人間の村には、魔物が入らないように結界が張られている。それを解くことは、村の住民を危険にさらすことを意味していた。

「はあ?さっき何でもやるって言ったじゃない。人間って本当に嘘をつくのが得意な生き物よねー、これだから嫌い」

「頼む……村のみんなの命を危険にさらすわけにはいかない……頼む」

「はあああ?じゃあ娘の命は無いね」

「お願いだ……金ならいくらでもやる!頼む!」

「何でいちいちお前の要望に応えなきゃいけないの?これだから人間はクズ……本当に娘を助けたいなら、村の一つや二つ売るもんでしょうが」

「村のみんなは……家族だ……裏切ることはできない!」

「馬鹿馬鹿しい……これだから人間は知能が低い……あのねー、私が話してるのは、娘を助けるか、村の結界を解くかのどちらかって言ってるの」

「それ以上でもそれ以下でもない。その二択を選べって言ってるの。選択肢を与えてやってるだけでもありがたいのに、なんであんたからあれもこれも要望が出てくるのかしら」

「立場、理解してますー?あんたは今試されてるんですよー?本当に娘を助ける気があるのか……ってね。つーか、早くしないと娘死ぬよ?よく悠長に悩んでいられるわね」

「……わかった……結界を解こう……」

「やっと決断したかー、おっそーい。本当に娘を助けたいなら即決断するよねー。無駄に時間をかけて馬鹿みたいー。娘がかわいそうー」

「その代わり、本当に娘を助けてくれ!」

「わかったから、早く村の結界を解いてきなよ。

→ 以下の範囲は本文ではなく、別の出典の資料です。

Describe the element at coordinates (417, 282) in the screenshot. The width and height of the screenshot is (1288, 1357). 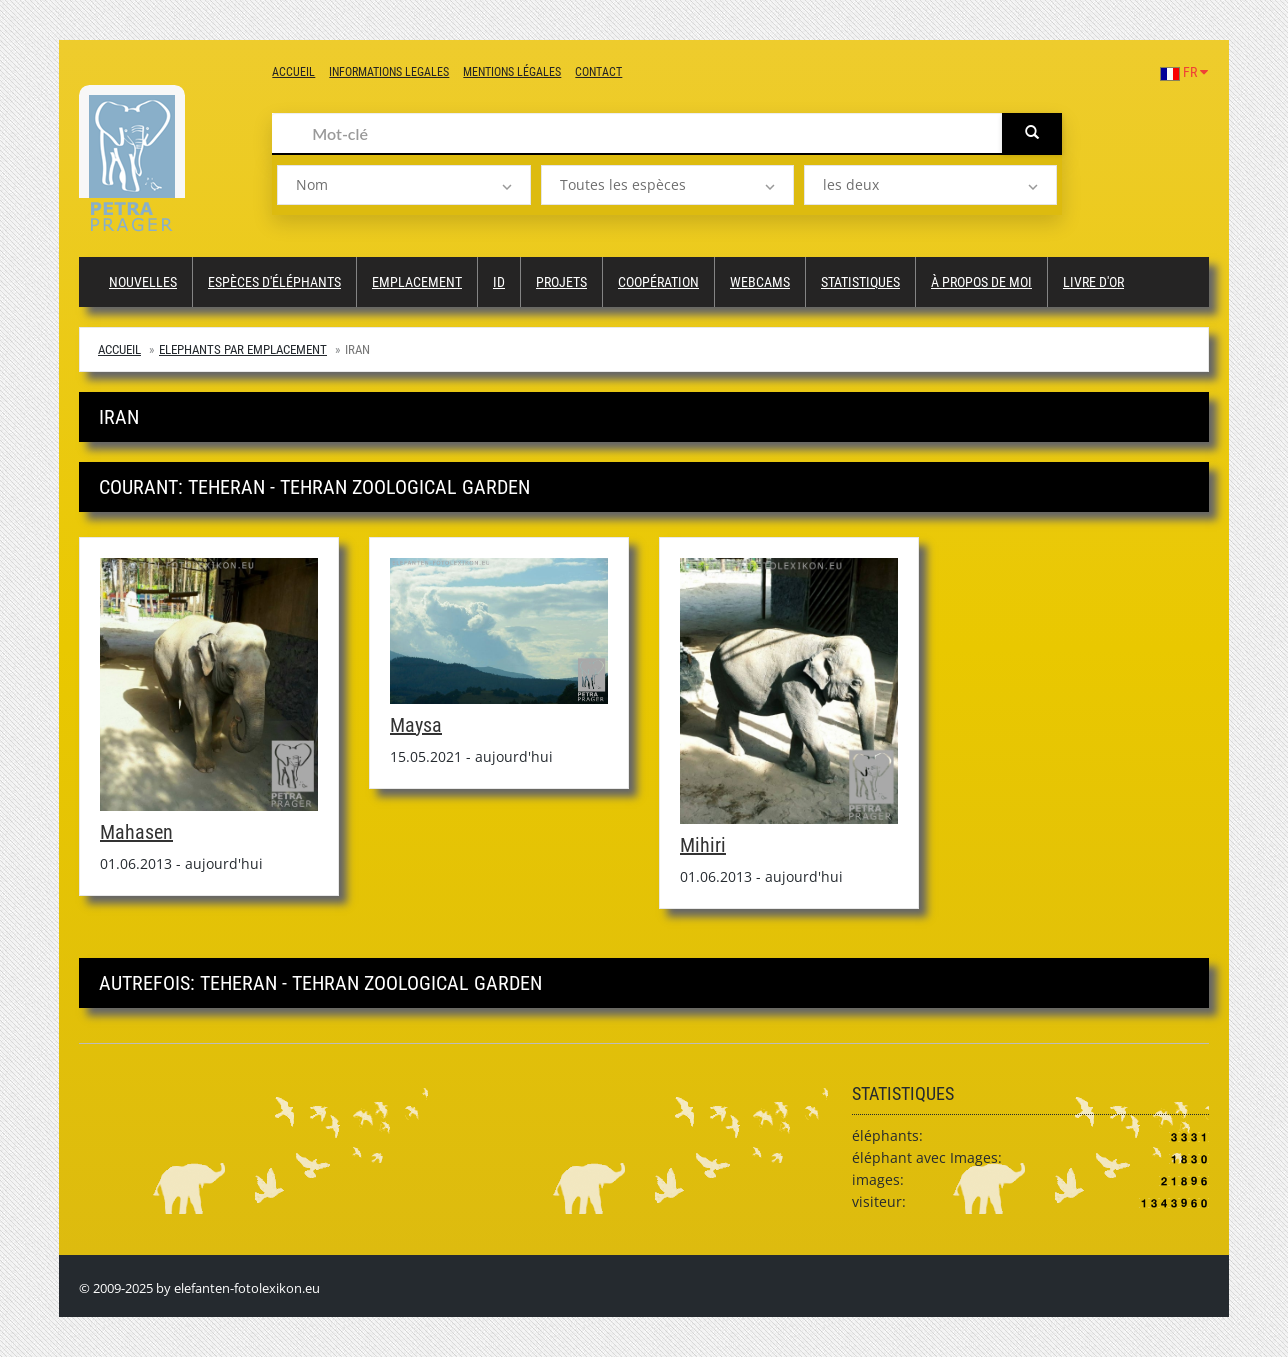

お前ら人間と違って、魔女は嘘をつかないからさ」

「先に娘の介抱を……」

「ばーか!先に結界でしょう?当たり前じゃない。なぜお前の要望を優先しなくてはならないのか。ほら、早くしないと取り返しのつかないことになるよ。もって後二時間くらいかなー?」

「くそ!」

男は啖呵を切って、村の方向へ走り出した。

「ふふ……面白くなってきた」

マベルは不吉な笑みを浮かべ、私の羽を撫でた。

「人間は本当に面白い……あいつらは即欠即断ができない不完全な生き物だ……それ故に、この後も何をでしでかすかわからない……」

「あの人間がどう行動するのか見物ね……。魔女会もまだ時間あるし、ここで遊んでいきましょう、トランブェル」

私は恐ろしい魔女の隣で、行く末を見届けることしかできなかった。もし私にも力があれば……少しでも話すことができれば……彼らを救えたのかもしれない。

私はマベルとともに、ここで人間の行く末を見守ることにした。